Wir haben gerade gesagt, dass wir für ein solches Infrastrukturinvestitionsprogramm einen vernünftigen Vorschlag gemacht haben, die Schuldenbremse im Grundgesetz zu erweitern.
Das heißt ganz explizit nicht, sie abzuschaffen, sondern sie um eine Infrastrukturinvestitionsergänzung zu erweitern. Das heißt: Nettoinvestitionen, die der Staat tätigt, um die Infrastruktur der Zukunft zu bauen, können über Kredite finanziert werden. Das ist haushaltspolitisch vernünftig. Das fordern nicht nur wir. Beispielsweise hat uns diese Woche auch Herr Hüther vom Institut der deutschen Wirtschaft auf Twitter dazu gratuliert und gesagt: Das, was die Grünen vorschlagen, muss man wirtschaftspolitisch machen.
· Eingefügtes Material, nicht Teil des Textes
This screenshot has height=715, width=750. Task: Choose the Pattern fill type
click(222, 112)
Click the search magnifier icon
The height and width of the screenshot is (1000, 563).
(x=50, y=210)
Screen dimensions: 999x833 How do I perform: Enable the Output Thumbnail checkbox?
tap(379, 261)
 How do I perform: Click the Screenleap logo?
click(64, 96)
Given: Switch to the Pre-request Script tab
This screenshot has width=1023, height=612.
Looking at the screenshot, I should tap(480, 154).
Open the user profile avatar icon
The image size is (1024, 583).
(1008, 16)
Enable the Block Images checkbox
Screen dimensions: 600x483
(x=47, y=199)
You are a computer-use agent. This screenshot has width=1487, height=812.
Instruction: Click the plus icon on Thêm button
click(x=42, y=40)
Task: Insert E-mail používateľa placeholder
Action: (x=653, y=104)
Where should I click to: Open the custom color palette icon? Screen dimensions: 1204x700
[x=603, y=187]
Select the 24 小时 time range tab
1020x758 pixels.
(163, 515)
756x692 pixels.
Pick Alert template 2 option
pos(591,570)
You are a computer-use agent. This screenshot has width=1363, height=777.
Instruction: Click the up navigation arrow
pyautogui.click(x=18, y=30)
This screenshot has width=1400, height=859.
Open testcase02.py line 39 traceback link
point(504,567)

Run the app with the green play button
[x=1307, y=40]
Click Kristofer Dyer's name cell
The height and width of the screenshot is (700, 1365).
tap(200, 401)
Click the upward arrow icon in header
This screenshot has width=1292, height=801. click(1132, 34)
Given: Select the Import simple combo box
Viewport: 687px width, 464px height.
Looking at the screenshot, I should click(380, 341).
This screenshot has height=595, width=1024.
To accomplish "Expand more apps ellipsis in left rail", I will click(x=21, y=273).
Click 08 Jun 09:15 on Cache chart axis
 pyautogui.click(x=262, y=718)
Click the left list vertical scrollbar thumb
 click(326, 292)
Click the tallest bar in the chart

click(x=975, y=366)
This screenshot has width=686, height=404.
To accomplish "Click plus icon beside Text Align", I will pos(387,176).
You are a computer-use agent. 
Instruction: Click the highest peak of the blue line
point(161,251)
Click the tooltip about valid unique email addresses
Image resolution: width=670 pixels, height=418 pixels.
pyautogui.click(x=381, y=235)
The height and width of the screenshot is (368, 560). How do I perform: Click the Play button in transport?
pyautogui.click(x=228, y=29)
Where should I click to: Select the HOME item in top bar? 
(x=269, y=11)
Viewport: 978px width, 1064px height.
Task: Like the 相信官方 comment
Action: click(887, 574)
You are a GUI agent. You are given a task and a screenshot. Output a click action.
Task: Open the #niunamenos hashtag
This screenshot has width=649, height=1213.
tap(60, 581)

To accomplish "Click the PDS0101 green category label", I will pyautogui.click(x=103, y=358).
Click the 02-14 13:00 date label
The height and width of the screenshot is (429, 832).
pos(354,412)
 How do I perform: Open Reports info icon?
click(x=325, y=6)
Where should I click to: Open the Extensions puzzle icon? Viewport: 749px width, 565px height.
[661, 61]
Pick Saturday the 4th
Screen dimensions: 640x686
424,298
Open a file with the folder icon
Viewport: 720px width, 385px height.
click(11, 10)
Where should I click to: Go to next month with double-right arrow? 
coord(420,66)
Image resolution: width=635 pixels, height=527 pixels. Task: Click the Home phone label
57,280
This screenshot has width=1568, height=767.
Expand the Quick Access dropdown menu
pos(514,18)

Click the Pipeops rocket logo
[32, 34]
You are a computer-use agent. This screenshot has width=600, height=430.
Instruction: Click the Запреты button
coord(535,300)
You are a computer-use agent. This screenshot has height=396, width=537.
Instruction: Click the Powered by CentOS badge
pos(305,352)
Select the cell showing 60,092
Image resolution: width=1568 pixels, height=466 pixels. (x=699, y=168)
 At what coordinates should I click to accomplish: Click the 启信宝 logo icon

Was Sie machen, ist eine falsch verstandene Haushaltspolitik. Sie sagen, Sie wollen einen Schuldenbremsenturbo, Sie stellen die schwarze Null als Symbol einer Haushaltspolitik über die wirtschaftspolitische Vernunft. Denn wie entsteht denn Wirtschaftswachstum? Wenn man eine Infrastruktur hat, die funktioniert; wenn auch im ländlichen Raum das Breitbandinternet da ist und nicht die Unternehmer sagen: Wir würden ja gerne digitale Geschäftsmodelle anbieten, aber das Internet kommt bei uns leider nicht an. – Wenn der Netzausbau beschleunigt wäre, dann hätten wir hier irgendwann auch eine funktionierende Energiewende. Dann könnten wir irgendwann auch sagen: Wir schaffen die Wasserstoffinfrastruktur, die die Industrie so dringend braucht, die Chemieindustrie, die Stahlindustrie.
Für all das braucht man staatliche Infrastrukturinvestitionen.
Auf der einen Seite sagen Sie immer nur, 3 Prozent des Bruttoinlandsproduktes wollen Sie allein durch Steuersenkungen dem Bundeshaushalt entziehen.